The series narrative follows the life in a hospital located in Trappes (near Paris), where three employees, Djamel (Jamel Debbouze), Aymé (Éric Judor) and Sabri (Ramzy Bedia) have their own special conception of work.

== Overview ==

| Season | Episodes |  | Originally released |  |
| First released | Last released |
| 1 | 20 |  | 1998 | 1999 |
| 2 | 20 |  | 1999 | 2000 |
| 3 | 20 |  | 2000 | 2001 |
| 4 | 11 |  | 2002 | 2002 |

== Episodes ==
=== Season 1: 1998–1999 ===

| No. overall | No. in series | Title | Directed by | Written by | Original release date |
| 1 | 1 | "L'anniversaire (The Birthday)" | Édouard Molinaro | Abdel Kader, Xavier Matthieu, Éric Lavaine, Éric Judor | October 24, 1998 |
Sabri decides to throw a party for his birthday but forgets to invite Clara.

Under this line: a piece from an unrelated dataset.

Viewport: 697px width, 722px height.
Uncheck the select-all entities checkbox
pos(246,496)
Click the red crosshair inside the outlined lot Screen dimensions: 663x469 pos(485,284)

For fear of sleeping alone, Aymé convinces Béa to spend the night with him and they end up sleeping together.
| 2 | 2 | "Trop moche pour être belle (Too ugly to be beautiful)" | Édouard Molinaro | Abdel Kader, Xavier Matthieu, Éric Lavaine, Éric Judor, Jean-Paul Bathany | October 31, 1998 |
Aymé has a crush on a girl named Léa and makes her best friend Sylvie stay longer in the hospital. Sabri has to deal with his colleague's horrible breath. Djamel is afraid that Béa will never return the 50 franks he has lent her.

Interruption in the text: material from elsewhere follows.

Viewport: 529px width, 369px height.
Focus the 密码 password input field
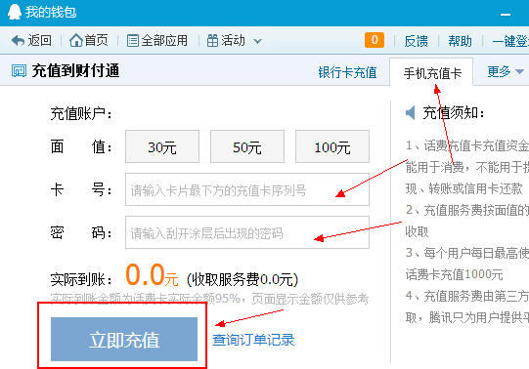(247, 232)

| 3 | 3 | "Un manuscrit (A manuscript)" | Édouard Molinaro | Jean-Paul Bathany, Alexandre Pesle | November 7, 1998 |
A suicidal patient gives Aymé a manuscript of the book he has just written, but Aymé immediately loses it. The writer believes Aymé didn't like his book and jumps through the window. In order to impress Sabri, Jamel tries to break up with a beautiful nurse he doesn't even know. Guest starring Bruno Solo.

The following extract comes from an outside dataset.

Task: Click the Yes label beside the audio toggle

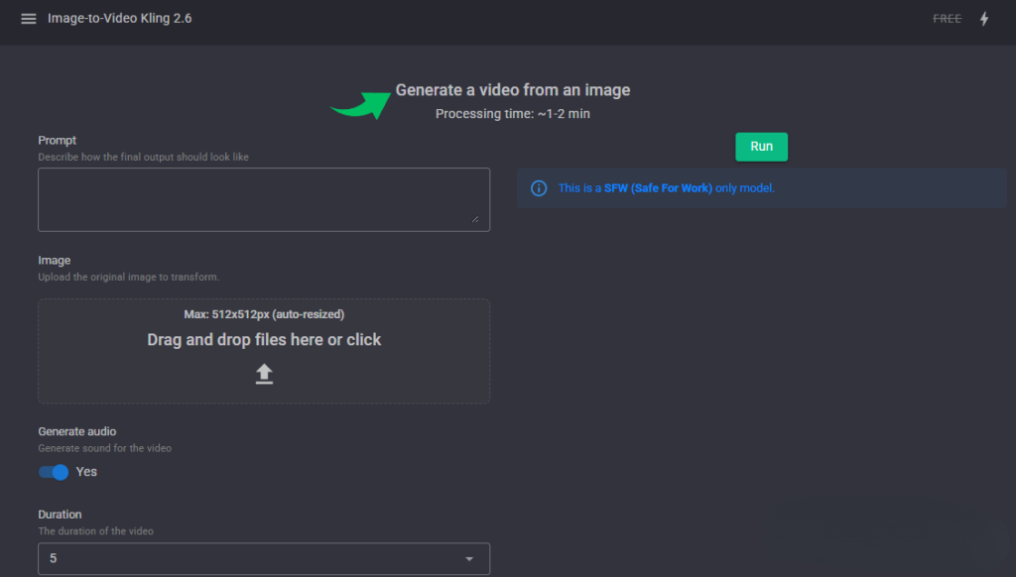Action: tap(87, 472)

| 4 | 4 | "Un meilleur copain (A best friend)" | Édouard Molinaro | Jean-Paul Bathany, Bruno Nicolini, Frédéric Proust | November 14, 1998 |
Sabri is very impressed by a stunt performer named Jet. Aymé is jealous and pretends to be "best friends" with another colleague. Djamel misses a day at work to go to a Mary Ingalls's memorial.
| 5 | 5 | "Une grossesse (A pregnancy)" | Charles Némès | Meddi Athia, Claire Lemaréchal, Éric Lusseault, Alexandre Pesle, Bruno Nicolini | November 21, 1998 |
Béa accepts the last request of a man about to die, that is to sleep with him. Since then, she is convinced that she is carrying his child. Djamel and Sabri rent from an art photographer Professor Strauss's collection of statues of stars.
| 6 | 6 | "No clowning" | Édouard Molinaro | Abdel Kader, Xavier Matthieu, Éric Lavaine, Éric Judor | November 28, 1998 |
To distract sick children, Clara invites a clown to the hospital. However, Sabri soon discovers that the latter is racist. Aymé decides to move out of the city.
| 7 | 7 | "Une thérapie de couple (A therapy for couples)" | Édouard Molinaro | Christina Alerano, Stéphane Keller | December 5, 1998 |
The judo European champion is hospitalised after her last fight. Seeing her haematomae, Clara thinks she has been beaten by her husband and tells the hospital psychologist about it, who in turn decides that Clara's mistake is due to her violent relationship with Djamel, and tries to talk the two of them into a therapy. Sabri is rehearsing his part as an ultra-violent drug dealer. Béa decides to quit her intellectual readings to become a real woman.
| 8 | 8 | "Une belle maman (A stepmother)" | Charles Némès | Henri Joko, Bruno Nicolini, Frédéric Proust, Charlie Schlingo | December 12, 1998 |
Clara's mother believes Aymé is her daughter's fiancé. But she finds him attractive and starts flirting with him... Sabri pretends to be a vegetarian to seduce a pretty nurse, herself a health nut. Béa convinces Djamel to start a union within the hospital.
| 9 | 9 | "Une promesse (A promise)" | Édouard Molinaro | Jean-Paul Bathany, Alexandre Pesle | December 26, 1998 |
Djamel's sister, Farida, makes an internship in the hospital. Djamel forbids Aymé to flirt with her. Sabri convinces himself he is a cat and starts acting like one. A depressed Professor Strauss begs Clara to convince his wife to come back to him.
| 10 | 10 | "Une vie de chien (A dog's life)" | Édouard Molinaro | Abdel Kader, Xavier Matthieu, Eric Lavaine | January 2, 1999 |
Djamel brings his enormous dog, Jean-Pierre, to live in the hospital "for a while". Inevitably, a big mess ensues. Sabri finally gets a part in a play, but refuses to admit it is as a homosexual.